The highly damaging state of spinal cord injuries has provided much inspiration for the design of surface modification of the implants that can promote nerve regeneration and functional reconstruction. DOPA-IGF-1, a new recombinant protein designed in our previous study, exhibited strong binding affinity to titanium and significantly enhanced the growth of NIH3T3 cells on the surface of titanium with the same biological activity as IGF-1. In this article, surface modification of poly(lactide-co-glycolide) (PLGA) films with recombinant DOPA-IGF-1 was performed to promote the paracrine activity of human umbilical cord mesenchymal stem cells (hUCMSCs) by secreting neurotrophic factors.

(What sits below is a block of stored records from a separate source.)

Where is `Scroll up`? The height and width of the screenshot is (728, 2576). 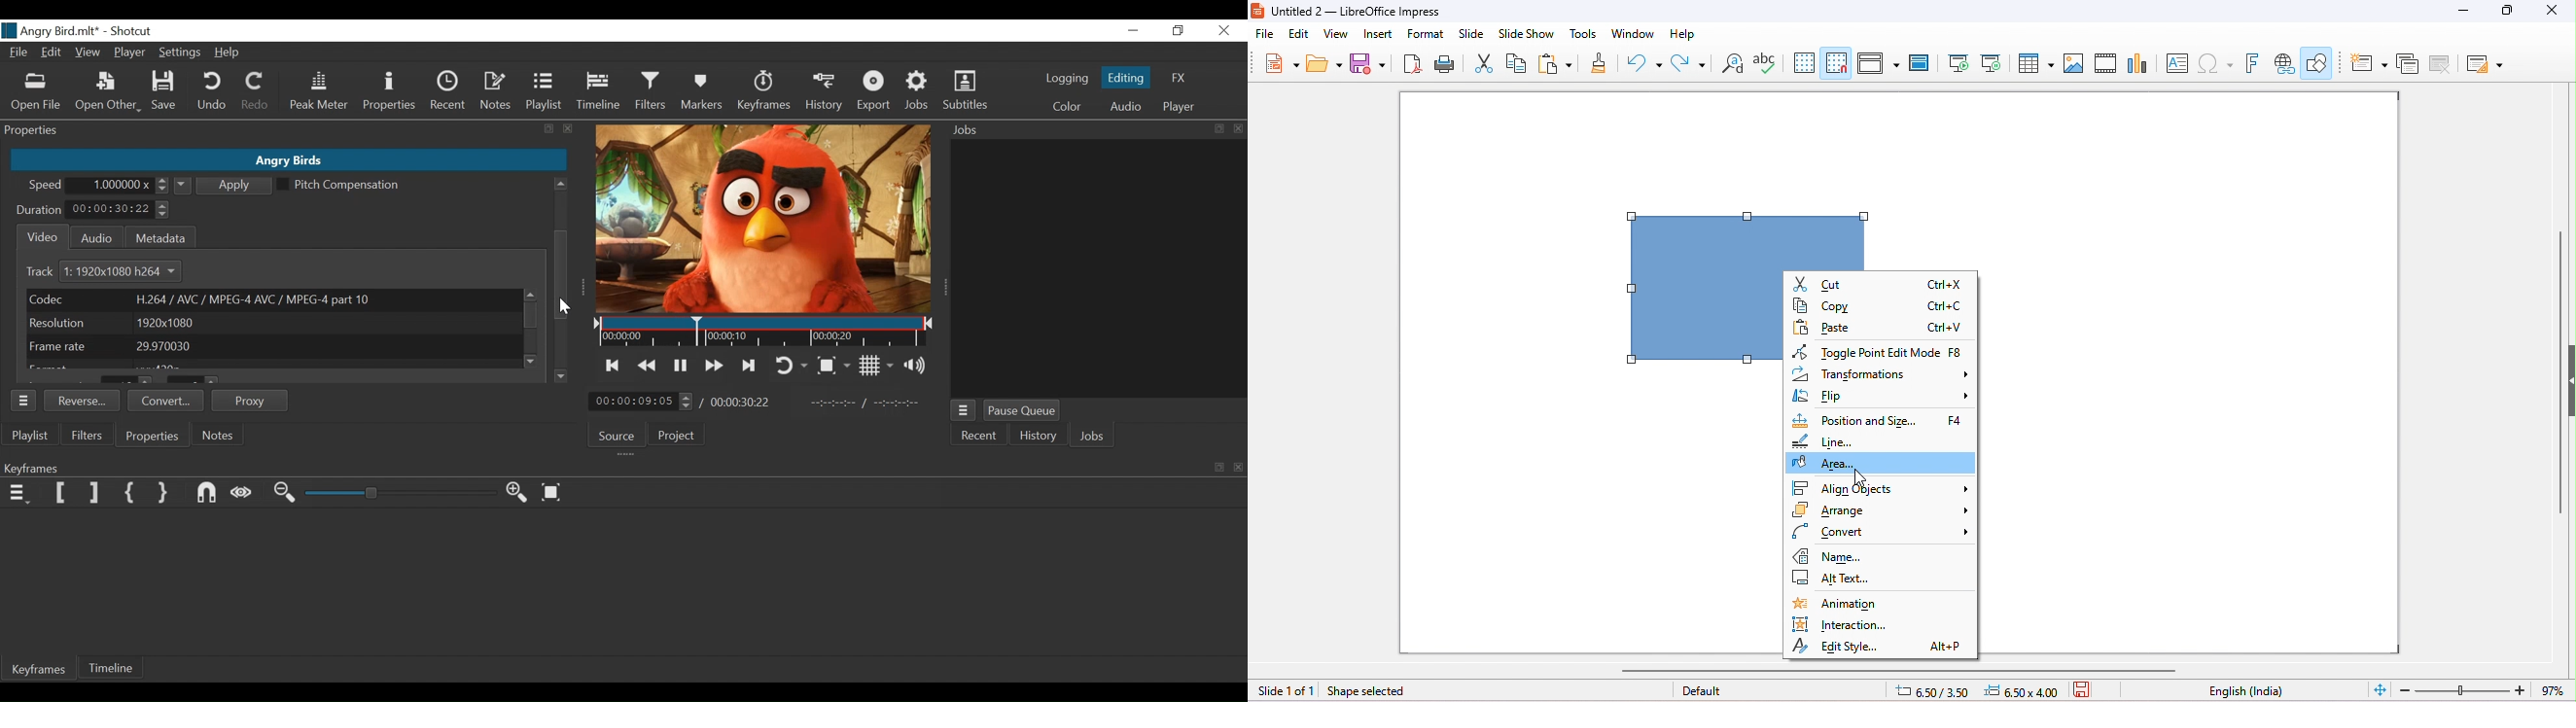 Scroll up is located at coordinates (529, 294).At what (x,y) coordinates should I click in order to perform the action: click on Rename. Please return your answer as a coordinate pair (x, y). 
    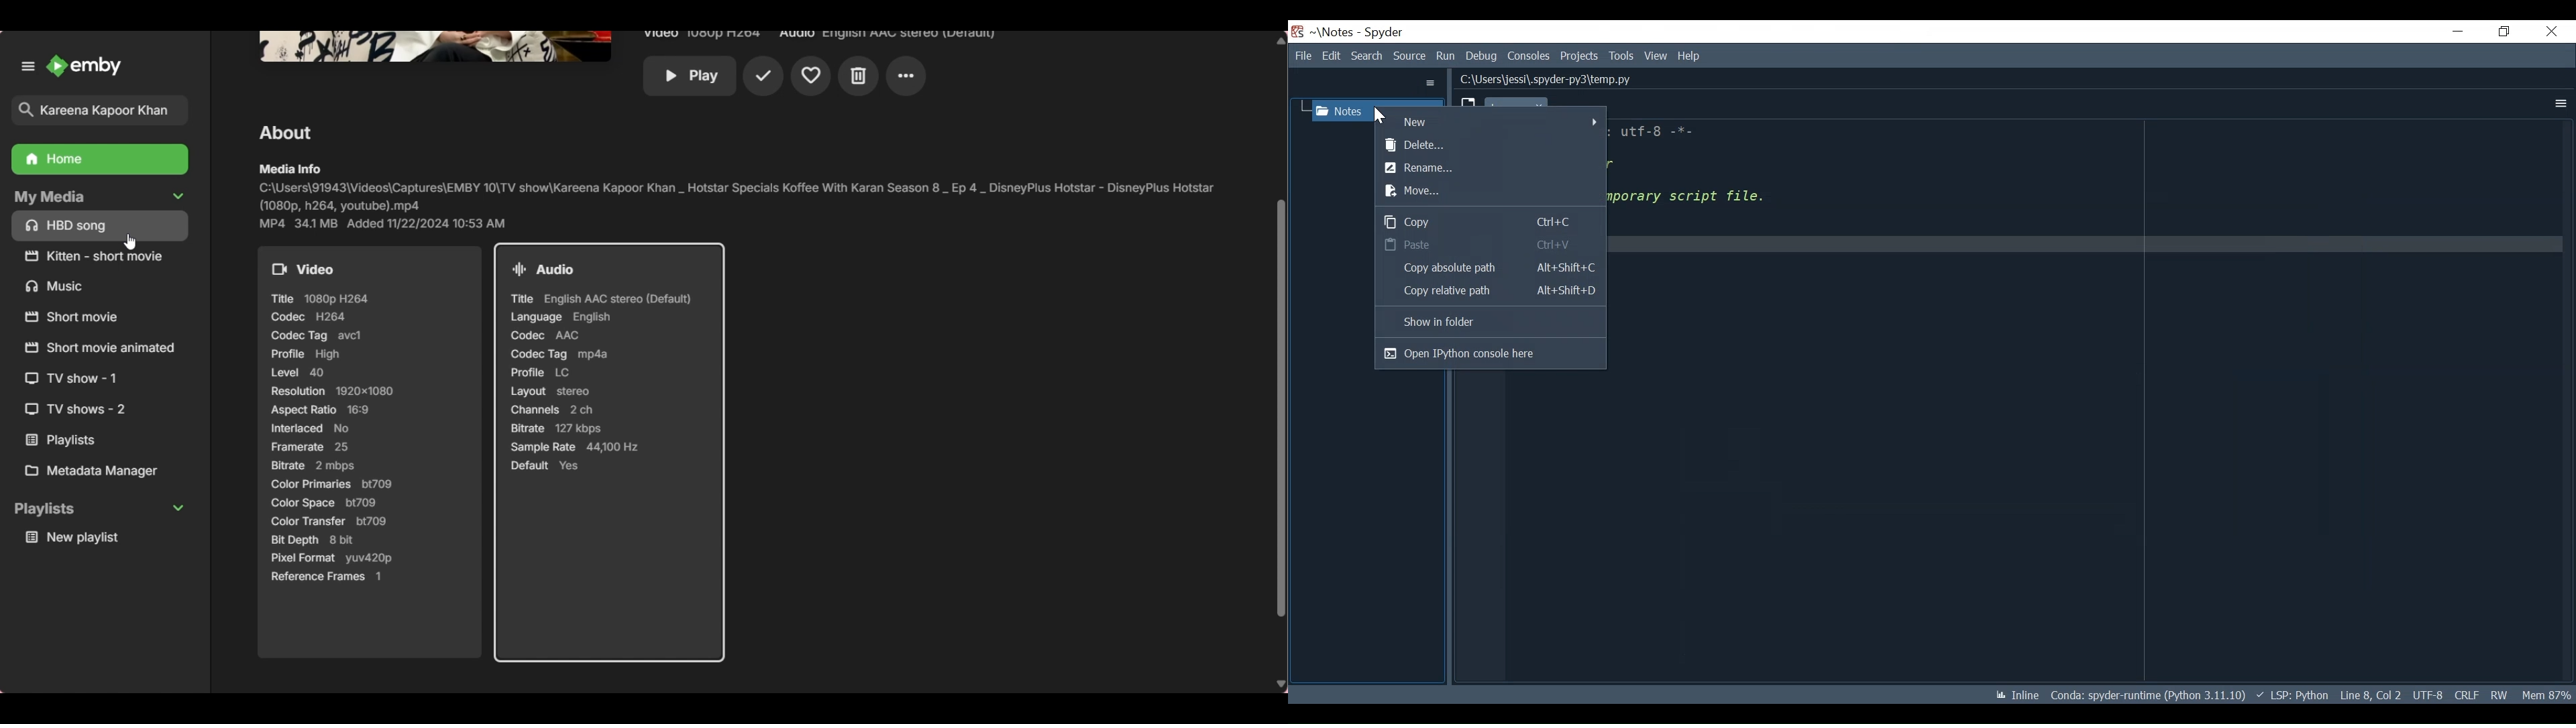
    Looking at the image, I should click on (1488, 166).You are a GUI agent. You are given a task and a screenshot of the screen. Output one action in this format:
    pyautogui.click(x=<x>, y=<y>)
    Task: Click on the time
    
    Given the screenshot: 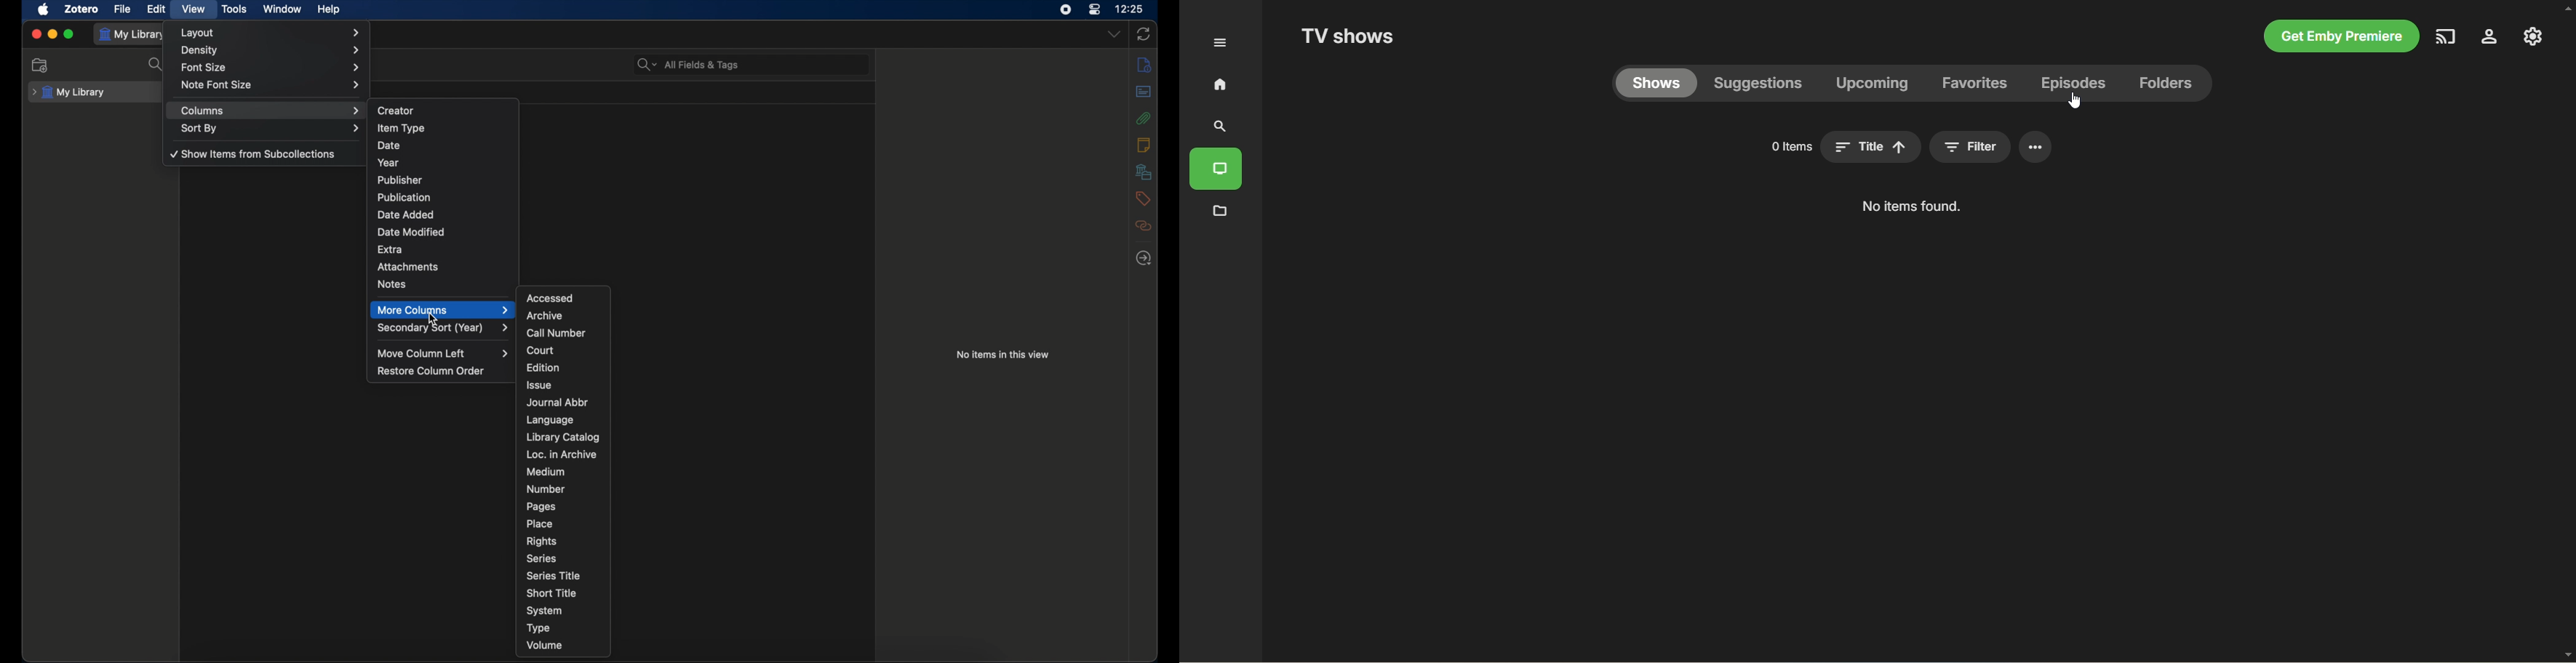 What is the action you would take?
    pyautogui.click(x=1130, y=9)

DOPA-IGF-1 exhibited the strongest binding ability to PLGA films than commercial IGF-1 and nonhydroxylated YKYKY-IGF-1. In vitro cultures of hUCMSCs on the modified PLGA films showed that DOPA-IGF-1@PLGA substrates significantly improved the proliferation, adhesion, and neurotrophic factors secretion of hUCMSCs, especially for nerve growth factor, as confirmed by qRT-PCR and western blot analysis. Subsequently, the acquired neurotrophic factors secreted by the hUCMSCs cultured on the DOPA-IGF-1@PLGA films obviously enhanced neurite outgrowth of PC12 cells. Taken together, PLGA substrates with DOPA-IGF-1 immobilization is a promising platform for neural tissue engineering via neurotrophic factors secretion from MSCs and should be further tested in vivo. (C) 2019 Published by Elsevier Inc. on behalf of the American Pharmacists Association.